• Exercises:
[A] In the text on big law firms, retype the passage from "As for the rest?" to "an emotional one.".
[B] Using the text on big law firms, answer yes or no to whether each statement agrees with it, and quote the deciding words: (i) The best new graduates will choose firms whose values fit a satisfying career even if they earn less. (ii) The commenter spent twenty years recruiting in IT. (iii) The commenter describes "partner" as an economic consideration.
═════ Reading text
To secure their firms’ futures, thoughtful partners will accept modest reductions from the staggering personal incomes that they’ve enjoyed in recent years. Those willing to make the investment will reap great dividends. Large firms depend uniquely on the wisdom, judgment, and intelligence of their attorneys. The best new graduates will flock to firms cherishing values consistent with a satisfying career, even if it means less money (although in the long-run, it probably won’t).

As for the rest? Much of big law will continue pursuing the highest short-term dollar — wherever it is and whatever its cost to others, their institutions, or the profession. Such is the power of greed. But those who measure everything they value risk creating an unpleasant world in which they value only what they measure.

1 thought on “MEASURING VALUES

  1. Once again, you introduce a much-needed voice of humanity into the chaotic law-biz evolution debate.

    I bet it would be interesting if BigLaw partners were to answer a simple question honestly: “Do you feel like a partner?” Not, “Do you feel like an equity shareholder,” a purely economic consideration, but “partner,” which is an emotional one.

    As for creating legitimate career paths, I can’t help but invoke the IT industry’s solution. In an earlier career, I spent most of ten years recruiting in IT and, as a result of that experience and the past twenty years coaching lawyers, I’ll posit that lawyers are similar to programmers, system analysts and engineers: they’re scientists at heart. Many enjoy the science of IT or law more than they enjoy the business of IT or law. In my (admittedly unlettered) observation, they seem to share appreciation for the intellectual rigor, the rule-based reasoning, the innate orderliness of the underlying discipline.

    The parallels continue as programmers and lawyers each become proficient in their respective science. To increase their responsibility, income and stature, both must add additional capabilities and contributions. Often, that takes the form of task- or matter leadership, progresses to leading a project or case, and then to where one is mostly managing people. Such an evolution satisfies the need for career advancement, but many who retain their love for the science dislike the degree to which such advancement increasingly removes them from it. “I like writing code.” “I like practicing law.”
══════════
═════ Dataset excerpts
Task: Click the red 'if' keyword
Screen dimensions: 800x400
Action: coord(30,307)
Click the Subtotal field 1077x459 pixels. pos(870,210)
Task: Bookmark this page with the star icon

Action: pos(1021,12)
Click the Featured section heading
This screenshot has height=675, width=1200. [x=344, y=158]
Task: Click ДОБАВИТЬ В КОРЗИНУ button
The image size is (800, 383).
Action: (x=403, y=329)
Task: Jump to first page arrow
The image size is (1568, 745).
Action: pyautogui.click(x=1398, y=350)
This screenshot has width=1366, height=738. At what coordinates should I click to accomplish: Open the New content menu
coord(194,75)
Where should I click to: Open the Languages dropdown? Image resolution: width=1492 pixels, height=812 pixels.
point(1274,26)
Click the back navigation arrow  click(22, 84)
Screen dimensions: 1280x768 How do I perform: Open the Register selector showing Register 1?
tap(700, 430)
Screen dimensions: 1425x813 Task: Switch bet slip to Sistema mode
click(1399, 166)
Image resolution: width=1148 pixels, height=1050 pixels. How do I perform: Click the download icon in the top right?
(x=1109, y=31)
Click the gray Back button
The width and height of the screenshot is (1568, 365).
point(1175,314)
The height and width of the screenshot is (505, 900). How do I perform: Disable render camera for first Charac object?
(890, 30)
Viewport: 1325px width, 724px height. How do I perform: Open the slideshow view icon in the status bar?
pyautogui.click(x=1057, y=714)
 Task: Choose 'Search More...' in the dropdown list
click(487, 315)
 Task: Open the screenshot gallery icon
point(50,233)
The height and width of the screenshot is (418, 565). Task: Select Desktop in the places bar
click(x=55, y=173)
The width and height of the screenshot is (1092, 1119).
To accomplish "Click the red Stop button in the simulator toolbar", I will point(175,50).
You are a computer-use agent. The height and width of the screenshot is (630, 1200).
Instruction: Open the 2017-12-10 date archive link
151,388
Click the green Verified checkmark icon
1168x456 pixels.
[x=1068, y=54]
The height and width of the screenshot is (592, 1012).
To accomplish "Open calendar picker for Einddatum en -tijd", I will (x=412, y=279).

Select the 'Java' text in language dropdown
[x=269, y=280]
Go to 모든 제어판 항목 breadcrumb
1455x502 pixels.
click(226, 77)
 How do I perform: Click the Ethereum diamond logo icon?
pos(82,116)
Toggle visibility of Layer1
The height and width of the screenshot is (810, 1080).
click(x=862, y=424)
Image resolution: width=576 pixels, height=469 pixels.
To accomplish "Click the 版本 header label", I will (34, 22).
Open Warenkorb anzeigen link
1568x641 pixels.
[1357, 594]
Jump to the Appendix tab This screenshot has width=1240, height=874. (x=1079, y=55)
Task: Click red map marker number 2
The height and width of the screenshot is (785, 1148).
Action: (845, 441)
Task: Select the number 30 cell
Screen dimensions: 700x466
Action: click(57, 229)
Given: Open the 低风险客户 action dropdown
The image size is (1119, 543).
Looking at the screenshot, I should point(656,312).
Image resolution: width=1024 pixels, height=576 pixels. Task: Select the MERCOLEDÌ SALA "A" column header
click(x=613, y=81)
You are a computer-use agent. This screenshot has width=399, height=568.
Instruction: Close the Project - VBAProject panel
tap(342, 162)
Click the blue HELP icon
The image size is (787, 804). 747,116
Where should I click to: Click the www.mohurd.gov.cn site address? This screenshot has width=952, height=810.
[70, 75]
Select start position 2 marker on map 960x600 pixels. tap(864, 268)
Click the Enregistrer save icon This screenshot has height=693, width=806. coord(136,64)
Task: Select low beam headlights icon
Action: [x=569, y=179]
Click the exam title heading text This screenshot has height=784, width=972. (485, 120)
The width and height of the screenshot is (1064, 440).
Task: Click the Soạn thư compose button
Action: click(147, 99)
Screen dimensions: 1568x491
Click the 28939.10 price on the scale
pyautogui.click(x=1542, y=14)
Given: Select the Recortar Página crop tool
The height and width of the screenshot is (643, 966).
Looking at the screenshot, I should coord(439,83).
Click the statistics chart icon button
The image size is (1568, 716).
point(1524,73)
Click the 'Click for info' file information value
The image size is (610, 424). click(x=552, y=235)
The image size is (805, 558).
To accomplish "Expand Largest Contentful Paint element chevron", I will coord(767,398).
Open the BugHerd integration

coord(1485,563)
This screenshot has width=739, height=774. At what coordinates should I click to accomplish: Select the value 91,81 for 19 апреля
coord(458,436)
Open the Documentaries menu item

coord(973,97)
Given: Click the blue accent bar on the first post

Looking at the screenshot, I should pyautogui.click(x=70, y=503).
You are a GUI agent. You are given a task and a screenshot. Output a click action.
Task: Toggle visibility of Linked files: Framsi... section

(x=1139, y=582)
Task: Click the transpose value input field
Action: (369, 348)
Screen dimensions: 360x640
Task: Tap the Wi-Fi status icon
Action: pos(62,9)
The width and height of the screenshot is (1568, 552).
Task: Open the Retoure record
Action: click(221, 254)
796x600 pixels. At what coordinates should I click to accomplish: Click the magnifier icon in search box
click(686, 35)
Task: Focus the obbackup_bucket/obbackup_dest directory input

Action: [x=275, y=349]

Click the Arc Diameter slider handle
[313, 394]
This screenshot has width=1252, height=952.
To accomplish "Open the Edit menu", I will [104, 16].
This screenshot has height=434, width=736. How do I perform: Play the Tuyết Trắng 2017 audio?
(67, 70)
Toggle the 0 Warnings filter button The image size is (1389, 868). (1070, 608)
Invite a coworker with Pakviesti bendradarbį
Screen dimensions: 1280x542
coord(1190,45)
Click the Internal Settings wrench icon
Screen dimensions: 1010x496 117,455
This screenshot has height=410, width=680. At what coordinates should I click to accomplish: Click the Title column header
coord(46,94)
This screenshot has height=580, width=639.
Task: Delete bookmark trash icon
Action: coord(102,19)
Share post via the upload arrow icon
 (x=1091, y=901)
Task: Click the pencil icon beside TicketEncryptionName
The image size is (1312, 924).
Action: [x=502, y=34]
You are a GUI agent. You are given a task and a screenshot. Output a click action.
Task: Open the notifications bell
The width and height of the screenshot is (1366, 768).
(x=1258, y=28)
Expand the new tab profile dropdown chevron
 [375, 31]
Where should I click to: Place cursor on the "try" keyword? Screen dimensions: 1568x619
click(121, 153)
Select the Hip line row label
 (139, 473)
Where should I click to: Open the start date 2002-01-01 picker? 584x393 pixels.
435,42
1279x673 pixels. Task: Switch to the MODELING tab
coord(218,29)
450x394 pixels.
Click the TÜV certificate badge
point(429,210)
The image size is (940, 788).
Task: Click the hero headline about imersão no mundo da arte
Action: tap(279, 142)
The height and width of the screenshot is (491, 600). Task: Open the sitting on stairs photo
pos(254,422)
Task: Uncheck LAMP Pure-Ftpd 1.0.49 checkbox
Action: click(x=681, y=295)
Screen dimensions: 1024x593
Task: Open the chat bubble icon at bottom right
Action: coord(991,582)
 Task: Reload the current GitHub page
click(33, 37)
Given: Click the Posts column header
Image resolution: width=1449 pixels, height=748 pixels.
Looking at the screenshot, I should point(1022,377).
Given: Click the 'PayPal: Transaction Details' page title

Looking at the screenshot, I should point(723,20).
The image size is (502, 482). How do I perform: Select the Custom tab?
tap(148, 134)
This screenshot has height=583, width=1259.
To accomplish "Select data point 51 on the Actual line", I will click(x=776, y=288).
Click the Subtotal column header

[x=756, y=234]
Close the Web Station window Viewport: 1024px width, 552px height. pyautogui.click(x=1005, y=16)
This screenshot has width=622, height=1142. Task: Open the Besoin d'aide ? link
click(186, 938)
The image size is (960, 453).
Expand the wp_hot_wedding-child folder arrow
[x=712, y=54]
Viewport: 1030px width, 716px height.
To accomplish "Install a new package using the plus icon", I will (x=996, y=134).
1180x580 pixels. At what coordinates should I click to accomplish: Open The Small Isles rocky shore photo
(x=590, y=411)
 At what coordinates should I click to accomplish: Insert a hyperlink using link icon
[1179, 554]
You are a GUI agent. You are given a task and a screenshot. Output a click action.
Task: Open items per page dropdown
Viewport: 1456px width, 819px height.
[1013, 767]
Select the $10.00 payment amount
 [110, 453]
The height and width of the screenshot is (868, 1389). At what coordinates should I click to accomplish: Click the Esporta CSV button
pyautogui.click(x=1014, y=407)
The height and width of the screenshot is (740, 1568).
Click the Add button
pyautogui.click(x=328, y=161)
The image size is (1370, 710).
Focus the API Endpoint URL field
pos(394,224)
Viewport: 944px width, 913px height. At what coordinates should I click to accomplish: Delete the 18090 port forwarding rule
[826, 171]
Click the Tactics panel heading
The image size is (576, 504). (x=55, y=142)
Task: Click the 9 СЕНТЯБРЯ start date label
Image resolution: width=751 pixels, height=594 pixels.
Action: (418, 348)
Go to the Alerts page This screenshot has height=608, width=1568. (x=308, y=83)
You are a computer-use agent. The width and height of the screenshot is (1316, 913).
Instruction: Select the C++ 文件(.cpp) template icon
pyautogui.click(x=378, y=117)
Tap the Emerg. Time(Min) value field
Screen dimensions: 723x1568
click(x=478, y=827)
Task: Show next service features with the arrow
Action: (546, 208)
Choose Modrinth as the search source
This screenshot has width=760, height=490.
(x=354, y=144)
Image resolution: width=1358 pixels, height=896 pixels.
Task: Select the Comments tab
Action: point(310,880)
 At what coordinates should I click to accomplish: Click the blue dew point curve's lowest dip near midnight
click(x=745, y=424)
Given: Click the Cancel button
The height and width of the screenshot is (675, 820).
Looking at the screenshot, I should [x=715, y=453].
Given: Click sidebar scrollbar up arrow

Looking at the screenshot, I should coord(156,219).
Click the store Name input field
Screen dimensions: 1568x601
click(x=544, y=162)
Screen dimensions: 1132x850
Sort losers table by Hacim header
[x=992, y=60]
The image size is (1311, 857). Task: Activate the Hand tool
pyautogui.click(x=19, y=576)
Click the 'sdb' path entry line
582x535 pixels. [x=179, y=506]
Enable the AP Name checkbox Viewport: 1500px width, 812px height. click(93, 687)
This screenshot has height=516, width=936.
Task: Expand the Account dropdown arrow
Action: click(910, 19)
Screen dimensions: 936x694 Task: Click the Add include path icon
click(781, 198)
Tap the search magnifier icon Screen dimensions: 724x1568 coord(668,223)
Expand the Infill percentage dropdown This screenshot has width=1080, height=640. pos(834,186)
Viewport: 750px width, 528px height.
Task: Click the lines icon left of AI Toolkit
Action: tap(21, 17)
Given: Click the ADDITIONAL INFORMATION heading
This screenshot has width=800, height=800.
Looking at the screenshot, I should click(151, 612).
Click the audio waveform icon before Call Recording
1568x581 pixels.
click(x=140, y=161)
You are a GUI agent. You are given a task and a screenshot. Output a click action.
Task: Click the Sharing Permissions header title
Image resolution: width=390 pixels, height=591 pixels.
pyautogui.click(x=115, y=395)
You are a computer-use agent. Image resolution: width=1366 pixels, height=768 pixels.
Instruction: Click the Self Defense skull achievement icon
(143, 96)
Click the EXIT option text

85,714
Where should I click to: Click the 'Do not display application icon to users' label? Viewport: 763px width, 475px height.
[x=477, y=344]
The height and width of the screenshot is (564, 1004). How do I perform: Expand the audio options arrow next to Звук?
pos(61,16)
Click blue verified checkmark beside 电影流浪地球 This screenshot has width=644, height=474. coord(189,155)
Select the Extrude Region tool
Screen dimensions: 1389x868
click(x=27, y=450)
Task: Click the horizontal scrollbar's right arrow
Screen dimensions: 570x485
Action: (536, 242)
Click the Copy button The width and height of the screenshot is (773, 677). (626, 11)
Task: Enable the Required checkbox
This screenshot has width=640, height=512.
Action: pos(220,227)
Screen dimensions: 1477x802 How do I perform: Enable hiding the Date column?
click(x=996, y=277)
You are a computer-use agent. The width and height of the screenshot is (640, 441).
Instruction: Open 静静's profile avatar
══════════
• Answers below:
[A]
As for the rest? Much of big law will continue pursuing the highest short-term dollar — wherever it is and whatever its cost to others, their institutions, or the profession. Such is the power of greed. But those who measure everything they value risk creating an unpleasant world in which they value only what they measure.

1 thought on “MEASURING VALUES

  1. Once again, you introduce a much-needed voice of humanity into the chaotic law-biz evolution debate.

    I bet it would be interesting if BigLaw partners were to answer a simple question honestly: “Do you feel like a partner?” Not, “Do you feel like an equity shareholder,” a purely economic consideration, but “partner,” which is an emotional one.

[B]
(i) Yes: "The best new graduates will flock to firms cherishing values consistent with a satisfying career, even if it means less money"
(ii) No: "I spent most of ten years recruiting in IT"
(iii) No: "but “partner,” which is an emotional one"